**Aim of the task:**
Output the lines starting at the one containing "The image size is (1207, 629)." and ending at the one containing "coord(232,32)" as a numbered list, omitting any blank lines.
[Exercise input start]
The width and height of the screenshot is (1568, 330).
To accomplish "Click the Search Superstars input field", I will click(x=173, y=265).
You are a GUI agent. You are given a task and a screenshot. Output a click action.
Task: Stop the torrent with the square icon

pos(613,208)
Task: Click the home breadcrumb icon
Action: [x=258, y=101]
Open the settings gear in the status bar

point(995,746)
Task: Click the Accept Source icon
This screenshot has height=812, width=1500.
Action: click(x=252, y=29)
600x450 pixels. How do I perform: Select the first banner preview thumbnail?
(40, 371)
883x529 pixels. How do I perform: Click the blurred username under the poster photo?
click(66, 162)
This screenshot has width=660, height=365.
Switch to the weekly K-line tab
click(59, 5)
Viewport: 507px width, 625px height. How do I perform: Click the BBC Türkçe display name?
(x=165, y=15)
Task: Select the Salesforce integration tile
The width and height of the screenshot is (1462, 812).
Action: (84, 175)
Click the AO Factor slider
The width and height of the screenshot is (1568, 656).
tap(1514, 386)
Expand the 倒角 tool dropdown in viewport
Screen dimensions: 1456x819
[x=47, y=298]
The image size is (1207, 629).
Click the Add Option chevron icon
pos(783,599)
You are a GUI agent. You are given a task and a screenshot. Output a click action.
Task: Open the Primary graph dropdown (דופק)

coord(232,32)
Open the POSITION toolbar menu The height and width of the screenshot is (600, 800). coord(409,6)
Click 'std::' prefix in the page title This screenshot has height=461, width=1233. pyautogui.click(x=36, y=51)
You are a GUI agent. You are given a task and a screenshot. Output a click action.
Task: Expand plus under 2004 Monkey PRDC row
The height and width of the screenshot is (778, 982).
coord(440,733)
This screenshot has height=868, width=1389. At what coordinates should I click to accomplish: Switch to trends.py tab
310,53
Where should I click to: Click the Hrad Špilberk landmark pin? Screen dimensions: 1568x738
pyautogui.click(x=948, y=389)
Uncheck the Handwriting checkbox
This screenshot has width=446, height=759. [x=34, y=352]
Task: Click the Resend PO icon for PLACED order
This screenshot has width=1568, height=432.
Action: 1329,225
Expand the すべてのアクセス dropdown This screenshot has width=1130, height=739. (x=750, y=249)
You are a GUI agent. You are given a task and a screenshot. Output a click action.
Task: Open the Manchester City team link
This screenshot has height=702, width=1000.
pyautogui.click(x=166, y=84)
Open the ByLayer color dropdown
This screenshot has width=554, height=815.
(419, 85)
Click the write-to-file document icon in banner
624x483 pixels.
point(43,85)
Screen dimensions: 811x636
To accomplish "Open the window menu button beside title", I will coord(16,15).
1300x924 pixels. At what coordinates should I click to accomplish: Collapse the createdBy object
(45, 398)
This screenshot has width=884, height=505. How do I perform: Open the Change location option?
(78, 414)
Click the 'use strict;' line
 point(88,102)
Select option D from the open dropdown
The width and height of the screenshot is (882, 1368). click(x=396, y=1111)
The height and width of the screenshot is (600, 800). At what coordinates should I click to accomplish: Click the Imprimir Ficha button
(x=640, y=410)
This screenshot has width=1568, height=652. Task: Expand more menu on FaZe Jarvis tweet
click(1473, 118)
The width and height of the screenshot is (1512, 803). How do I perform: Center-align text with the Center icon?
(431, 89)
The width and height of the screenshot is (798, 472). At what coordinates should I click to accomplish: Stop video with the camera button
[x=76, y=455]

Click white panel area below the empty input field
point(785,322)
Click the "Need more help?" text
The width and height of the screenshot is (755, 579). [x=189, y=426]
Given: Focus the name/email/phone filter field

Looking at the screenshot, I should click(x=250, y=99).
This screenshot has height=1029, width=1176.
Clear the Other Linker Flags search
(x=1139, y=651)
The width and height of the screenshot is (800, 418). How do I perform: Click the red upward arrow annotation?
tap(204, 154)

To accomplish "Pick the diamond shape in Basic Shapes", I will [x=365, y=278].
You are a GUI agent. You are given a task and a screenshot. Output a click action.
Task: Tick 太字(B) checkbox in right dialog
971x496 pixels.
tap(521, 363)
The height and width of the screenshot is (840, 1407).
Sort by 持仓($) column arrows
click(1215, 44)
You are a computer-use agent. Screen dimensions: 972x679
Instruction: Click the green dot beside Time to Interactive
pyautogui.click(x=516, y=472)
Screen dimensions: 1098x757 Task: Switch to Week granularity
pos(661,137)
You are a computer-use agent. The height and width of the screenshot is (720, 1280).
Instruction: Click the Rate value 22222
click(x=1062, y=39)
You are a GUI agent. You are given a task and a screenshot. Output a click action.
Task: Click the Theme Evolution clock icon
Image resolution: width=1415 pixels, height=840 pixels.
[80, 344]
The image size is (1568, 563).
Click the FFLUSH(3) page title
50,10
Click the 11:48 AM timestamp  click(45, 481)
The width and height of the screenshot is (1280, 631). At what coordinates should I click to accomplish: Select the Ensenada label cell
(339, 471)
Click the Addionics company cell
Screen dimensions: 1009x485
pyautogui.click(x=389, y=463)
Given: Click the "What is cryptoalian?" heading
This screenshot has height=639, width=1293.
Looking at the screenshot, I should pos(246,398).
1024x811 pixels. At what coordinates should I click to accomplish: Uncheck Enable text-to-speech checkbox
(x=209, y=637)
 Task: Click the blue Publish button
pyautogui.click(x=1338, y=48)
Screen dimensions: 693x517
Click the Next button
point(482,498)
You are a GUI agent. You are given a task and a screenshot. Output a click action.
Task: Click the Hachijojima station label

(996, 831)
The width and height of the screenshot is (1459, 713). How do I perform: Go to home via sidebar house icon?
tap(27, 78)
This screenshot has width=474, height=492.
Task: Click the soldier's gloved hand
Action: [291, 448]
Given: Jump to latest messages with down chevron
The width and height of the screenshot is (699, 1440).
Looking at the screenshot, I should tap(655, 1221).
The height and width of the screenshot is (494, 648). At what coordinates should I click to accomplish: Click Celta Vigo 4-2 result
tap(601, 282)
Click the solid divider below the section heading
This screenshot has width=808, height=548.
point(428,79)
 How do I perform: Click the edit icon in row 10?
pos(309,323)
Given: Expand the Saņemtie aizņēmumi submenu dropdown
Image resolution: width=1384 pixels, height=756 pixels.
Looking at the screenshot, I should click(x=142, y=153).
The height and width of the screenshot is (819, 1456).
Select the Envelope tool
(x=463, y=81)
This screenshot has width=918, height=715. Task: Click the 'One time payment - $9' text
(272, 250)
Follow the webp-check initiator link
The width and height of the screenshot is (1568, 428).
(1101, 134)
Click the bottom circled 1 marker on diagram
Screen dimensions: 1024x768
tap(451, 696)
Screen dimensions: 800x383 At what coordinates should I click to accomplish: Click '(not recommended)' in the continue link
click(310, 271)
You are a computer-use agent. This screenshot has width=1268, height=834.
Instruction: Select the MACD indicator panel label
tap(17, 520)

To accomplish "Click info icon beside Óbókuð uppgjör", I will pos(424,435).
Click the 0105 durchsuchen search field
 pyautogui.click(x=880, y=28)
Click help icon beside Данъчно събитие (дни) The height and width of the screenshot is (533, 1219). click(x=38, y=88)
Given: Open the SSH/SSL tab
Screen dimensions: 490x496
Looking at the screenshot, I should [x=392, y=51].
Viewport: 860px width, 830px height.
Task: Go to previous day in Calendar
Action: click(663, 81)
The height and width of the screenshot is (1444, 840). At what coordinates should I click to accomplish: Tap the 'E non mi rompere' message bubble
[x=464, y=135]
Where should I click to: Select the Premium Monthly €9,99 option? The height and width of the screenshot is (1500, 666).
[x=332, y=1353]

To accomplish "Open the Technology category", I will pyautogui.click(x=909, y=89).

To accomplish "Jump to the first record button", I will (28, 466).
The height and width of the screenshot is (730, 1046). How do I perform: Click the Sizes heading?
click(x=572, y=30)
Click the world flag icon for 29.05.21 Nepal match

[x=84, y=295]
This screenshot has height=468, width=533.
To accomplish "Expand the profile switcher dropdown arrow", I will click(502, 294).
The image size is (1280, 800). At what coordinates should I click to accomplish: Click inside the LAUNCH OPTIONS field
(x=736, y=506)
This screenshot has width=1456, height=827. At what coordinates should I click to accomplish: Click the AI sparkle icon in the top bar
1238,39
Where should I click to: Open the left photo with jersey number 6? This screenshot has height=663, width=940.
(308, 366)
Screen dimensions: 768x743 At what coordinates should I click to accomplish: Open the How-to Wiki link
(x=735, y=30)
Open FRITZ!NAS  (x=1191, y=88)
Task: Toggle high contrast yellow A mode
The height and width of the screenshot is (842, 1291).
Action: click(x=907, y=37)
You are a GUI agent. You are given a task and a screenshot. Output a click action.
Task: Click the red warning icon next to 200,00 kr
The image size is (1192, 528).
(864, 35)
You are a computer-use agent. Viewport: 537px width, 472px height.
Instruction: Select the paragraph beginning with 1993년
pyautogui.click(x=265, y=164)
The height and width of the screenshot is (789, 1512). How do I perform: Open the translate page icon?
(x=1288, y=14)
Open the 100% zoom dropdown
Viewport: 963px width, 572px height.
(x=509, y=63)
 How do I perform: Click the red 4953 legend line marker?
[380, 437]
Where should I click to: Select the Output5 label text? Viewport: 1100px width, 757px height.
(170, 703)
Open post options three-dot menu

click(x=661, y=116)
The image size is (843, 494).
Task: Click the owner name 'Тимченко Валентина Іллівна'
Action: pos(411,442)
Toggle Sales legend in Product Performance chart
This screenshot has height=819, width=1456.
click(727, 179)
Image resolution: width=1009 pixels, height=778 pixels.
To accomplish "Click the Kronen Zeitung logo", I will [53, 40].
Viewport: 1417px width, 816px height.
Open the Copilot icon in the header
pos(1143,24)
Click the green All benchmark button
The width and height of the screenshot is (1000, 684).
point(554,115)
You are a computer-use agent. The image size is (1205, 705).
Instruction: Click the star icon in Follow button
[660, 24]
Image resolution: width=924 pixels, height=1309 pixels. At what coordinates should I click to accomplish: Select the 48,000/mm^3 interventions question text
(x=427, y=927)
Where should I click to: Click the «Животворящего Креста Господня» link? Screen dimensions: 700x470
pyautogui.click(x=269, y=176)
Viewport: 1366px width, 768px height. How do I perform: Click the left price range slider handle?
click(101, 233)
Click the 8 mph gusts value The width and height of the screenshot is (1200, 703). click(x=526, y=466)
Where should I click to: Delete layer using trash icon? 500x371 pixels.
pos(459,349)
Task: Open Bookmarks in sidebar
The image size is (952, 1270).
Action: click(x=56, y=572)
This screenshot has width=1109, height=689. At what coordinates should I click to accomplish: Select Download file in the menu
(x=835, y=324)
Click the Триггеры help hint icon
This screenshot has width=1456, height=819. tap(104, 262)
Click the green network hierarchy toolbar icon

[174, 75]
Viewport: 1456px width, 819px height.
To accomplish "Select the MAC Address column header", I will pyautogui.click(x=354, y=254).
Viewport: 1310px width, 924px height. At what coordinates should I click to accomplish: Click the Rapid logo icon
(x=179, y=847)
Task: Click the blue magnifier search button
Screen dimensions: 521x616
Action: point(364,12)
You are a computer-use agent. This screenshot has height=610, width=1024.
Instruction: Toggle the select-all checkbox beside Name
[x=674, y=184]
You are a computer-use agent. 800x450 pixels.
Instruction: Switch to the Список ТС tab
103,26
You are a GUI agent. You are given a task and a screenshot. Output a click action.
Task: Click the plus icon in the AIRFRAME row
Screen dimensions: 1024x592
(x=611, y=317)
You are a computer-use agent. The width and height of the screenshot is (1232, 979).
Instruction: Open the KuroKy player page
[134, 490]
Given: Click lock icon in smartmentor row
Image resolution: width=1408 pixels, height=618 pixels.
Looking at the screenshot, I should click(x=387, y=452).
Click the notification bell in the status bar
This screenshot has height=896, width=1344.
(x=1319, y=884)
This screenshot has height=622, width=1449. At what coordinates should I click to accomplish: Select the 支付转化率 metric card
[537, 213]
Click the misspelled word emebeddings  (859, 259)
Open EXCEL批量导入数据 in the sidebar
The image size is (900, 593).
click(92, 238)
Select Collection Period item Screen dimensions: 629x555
[Exercise input end]
**Answer to this exercise:**
1. The image size is (1207, 629).
2. Click the Add Option chevron icon
3. pos(783,599)
4. You are a GUI agent. You are given a task and a screenshot. Output a click action.
5. Task: Open the Primary graph dropdown (דופק)
6. coord(232,32)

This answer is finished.